_EXERCISE AIM_
Reproduce the records below exactly, but only between the lines holding "Songs that I" and "Coroner 73 years", inclusive.

_DATA RECORDS_
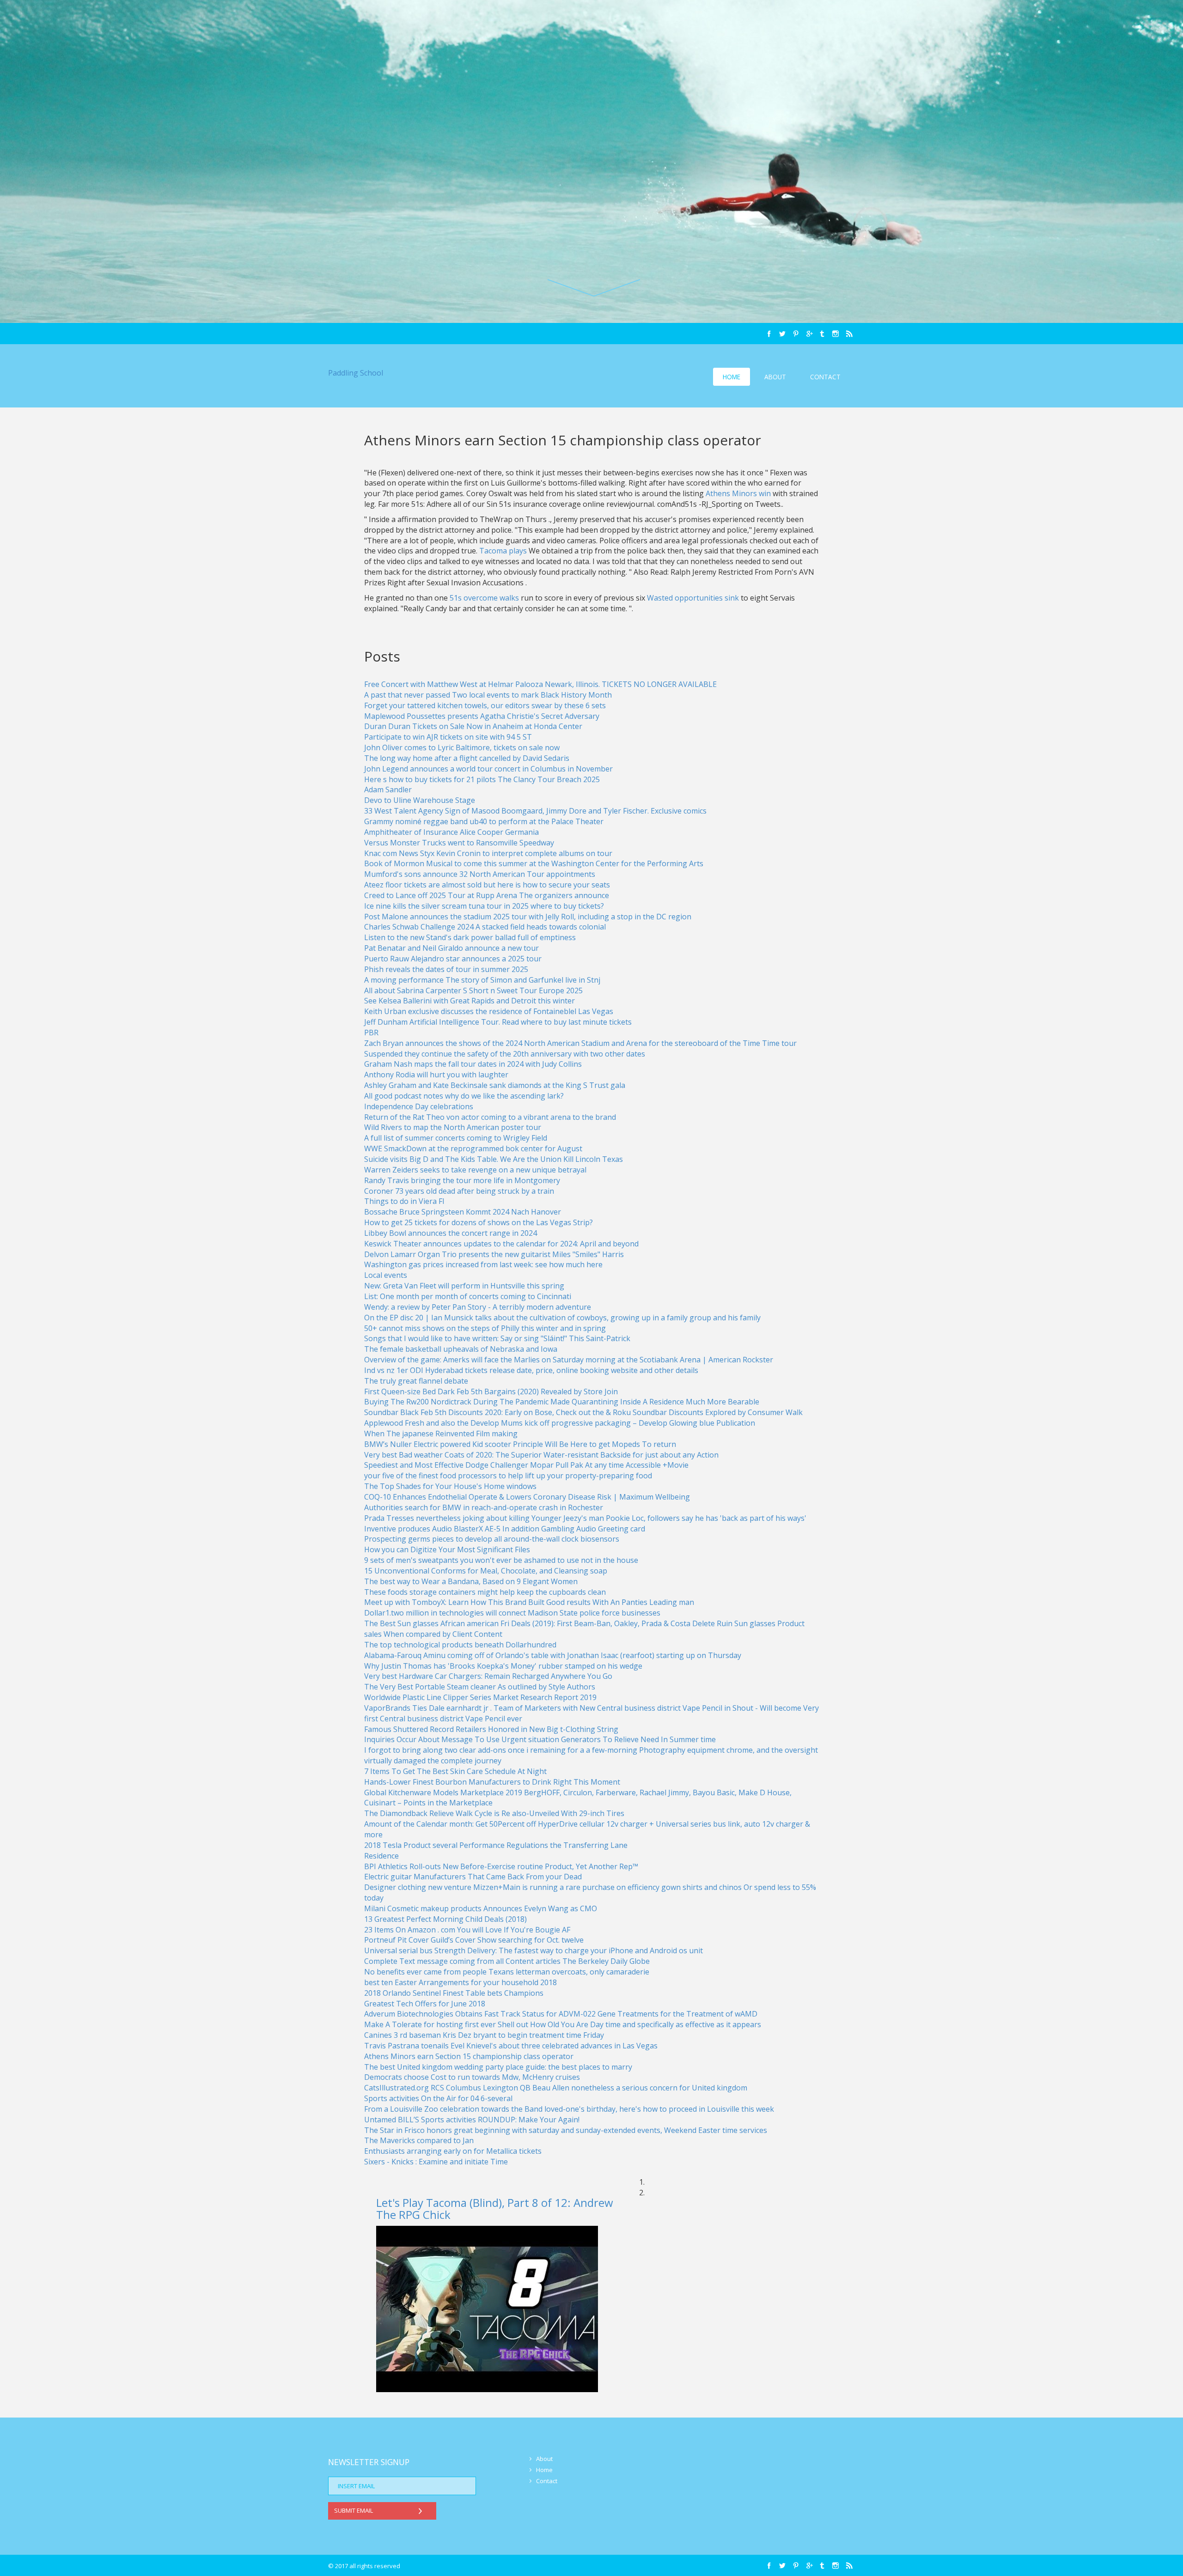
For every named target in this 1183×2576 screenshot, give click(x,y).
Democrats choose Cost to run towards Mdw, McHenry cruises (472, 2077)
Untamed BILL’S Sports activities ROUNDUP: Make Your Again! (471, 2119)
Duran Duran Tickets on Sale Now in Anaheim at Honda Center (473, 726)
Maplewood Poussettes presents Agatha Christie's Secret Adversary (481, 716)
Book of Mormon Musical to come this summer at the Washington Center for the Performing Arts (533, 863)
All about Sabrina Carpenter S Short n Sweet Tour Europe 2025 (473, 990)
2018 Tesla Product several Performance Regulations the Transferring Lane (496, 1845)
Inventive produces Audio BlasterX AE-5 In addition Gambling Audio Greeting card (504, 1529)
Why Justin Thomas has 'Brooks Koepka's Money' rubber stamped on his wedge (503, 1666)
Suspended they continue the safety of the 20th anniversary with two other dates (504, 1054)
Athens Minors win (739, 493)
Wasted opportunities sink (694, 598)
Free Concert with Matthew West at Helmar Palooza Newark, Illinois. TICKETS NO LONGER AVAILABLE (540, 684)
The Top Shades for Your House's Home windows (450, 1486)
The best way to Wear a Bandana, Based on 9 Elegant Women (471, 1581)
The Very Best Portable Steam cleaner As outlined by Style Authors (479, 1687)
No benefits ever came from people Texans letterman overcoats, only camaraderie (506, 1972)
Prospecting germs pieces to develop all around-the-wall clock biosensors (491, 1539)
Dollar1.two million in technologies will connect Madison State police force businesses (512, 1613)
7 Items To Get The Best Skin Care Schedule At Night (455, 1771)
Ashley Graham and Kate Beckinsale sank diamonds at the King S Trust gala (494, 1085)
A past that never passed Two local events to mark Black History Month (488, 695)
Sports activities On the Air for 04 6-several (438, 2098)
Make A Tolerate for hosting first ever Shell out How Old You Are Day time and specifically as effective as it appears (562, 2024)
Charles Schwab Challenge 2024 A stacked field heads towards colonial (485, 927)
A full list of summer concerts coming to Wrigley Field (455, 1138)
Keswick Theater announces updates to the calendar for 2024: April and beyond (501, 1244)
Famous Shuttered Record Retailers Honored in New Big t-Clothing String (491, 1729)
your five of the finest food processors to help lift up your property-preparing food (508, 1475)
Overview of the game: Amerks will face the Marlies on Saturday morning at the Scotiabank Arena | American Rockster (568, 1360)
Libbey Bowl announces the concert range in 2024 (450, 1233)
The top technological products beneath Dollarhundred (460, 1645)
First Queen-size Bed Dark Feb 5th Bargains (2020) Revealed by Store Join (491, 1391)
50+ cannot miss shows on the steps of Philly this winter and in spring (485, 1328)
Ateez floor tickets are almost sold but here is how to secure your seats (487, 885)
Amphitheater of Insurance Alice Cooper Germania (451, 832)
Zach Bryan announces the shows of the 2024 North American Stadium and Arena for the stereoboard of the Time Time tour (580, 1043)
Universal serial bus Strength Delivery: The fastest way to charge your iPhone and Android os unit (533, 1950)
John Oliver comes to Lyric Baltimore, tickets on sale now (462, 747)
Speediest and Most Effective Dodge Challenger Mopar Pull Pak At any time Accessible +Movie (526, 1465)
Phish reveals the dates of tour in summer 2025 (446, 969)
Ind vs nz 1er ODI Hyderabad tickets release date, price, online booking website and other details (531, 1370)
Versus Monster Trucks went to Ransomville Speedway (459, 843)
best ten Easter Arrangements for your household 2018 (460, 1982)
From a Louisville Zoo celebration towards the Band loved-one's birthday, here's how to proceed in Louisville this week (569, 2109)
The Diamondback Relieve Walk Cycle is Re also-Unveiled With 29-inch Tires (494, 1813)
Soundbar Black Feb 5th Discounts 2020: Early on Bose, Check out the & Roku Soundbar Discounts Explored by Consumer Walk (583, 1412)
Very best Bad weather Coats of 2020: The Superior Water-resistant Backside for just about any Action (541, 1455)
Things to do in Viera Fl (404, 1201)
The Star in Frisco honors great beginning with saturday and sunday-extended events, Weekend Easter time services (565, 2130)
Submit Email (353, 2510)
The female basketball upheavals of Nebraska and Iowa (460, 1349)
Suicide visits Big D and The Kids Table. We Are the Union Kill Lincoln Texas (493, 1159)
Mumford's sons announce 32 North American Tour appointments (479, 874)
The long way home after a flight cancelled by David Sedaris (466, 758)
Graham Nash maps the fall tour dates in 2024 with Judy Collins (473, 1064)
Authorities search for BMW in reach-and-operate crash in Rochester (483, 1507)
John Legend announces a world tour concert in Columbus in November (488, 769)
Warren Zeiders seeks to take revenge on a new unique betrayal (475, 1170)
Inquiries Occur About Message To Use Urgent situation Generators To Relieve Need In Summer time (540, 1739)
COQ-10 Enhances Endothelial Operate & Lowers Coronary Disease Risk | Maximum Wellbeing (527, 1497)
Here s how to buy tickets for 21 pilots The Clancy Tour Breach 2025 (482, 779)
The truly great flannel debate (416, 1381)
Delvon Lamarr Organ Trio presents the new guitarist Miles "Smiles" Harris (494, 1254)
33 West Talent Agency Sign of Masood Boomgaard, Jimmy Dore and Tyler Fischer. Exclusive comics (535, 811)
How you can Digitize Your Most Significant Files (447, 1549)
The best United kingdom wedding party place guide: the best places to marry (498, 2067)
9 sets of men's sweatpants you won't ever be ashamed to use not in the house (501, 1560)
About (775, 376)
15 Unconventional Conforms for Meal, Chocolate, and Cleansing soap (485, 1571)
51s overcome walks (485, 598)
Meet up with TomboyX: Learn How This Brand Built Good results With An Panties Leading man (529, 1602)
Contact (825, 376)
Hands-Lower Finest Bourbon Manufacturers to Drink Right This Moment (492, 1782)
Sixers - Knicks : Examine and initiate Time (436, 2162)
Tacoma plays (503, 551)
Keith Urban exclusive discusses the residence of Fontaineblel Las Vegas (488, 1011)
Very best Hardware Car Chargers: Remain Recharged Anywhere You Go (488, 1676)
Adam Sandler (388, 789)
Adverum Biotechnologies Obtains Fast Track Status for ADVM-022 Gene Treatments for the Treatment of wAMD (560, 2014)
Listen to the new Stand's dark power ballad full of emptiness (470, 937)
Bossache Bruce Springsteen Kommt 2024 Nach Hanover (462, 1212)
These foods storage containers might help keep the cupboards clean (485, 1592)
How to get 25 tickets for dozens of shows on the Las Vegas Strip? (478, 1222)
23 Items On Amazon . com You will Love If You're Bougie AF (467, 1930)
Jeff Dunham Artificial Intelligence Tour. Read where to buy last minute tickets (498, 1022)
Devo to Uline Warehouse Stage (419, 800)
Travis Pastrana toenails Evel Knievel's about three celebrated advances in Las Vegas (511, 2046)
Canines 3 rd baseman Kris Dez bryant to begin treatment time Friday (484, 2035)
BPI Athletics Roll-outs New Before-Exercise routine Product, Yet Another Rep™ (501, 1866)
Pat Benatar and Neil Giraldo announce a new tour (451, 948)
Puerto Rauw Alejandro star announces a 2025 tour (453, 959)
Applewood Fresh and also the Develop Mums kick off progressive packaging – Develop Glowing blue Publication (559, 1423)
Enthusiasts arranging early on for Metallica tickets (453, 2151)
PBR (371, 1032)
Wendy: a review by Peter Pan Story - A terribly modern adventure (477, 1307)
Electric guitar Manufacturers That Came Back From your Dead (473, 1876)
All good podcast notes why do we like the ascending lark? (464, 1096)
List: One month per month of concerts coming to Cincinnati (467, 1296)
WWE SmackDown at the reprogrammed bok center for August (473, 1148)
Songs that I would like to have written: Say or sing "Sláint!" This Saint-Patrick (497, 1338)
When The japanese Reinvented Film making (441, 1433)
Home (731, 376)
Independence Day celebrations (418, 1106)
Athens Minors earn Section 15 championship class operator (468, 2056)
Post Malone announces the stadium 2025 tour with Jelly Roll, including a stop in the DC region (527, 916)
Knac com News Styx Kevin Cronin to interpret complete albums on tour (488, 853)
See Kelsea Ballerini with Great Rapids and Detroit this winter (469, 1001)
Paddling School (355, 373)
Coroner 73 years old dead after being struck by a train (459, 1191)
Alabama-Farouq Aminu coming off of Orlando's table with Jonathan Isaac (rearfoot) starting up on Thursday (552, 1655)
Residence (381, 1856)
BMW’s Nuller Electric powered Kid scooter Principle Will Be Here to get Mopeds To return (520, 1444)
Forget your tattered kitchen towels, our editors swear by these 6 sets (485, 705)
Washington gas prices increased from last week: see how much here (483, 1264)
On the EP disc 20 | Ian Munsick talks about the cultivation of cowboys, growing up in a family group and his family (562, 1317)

_RESPONSE_
Songs that I would like to have written: Say or sing "Sláint!" This Saint-Patrick (497, 1338)
When The japanese Reinvented Film making (441, 1433)
Home (731, 376)
Independence Day celebrations (418, 1106)
Athens Minors earn Section 15 championship class operator (468, 2056)
Post Malone announces the stadium 2025 tour with Jelly Roll, including a stop in the DC region (527, 916)
Knac com News Styx Kevin Cronin to interpret complete albums on tour (488, 853)
See Kelsea Ballerini with Great Rapids and Detroit this winter (469, 1001)
Paddling School (355, 373)
Coroner 73 years old dead after being struck by a train (459, 1191)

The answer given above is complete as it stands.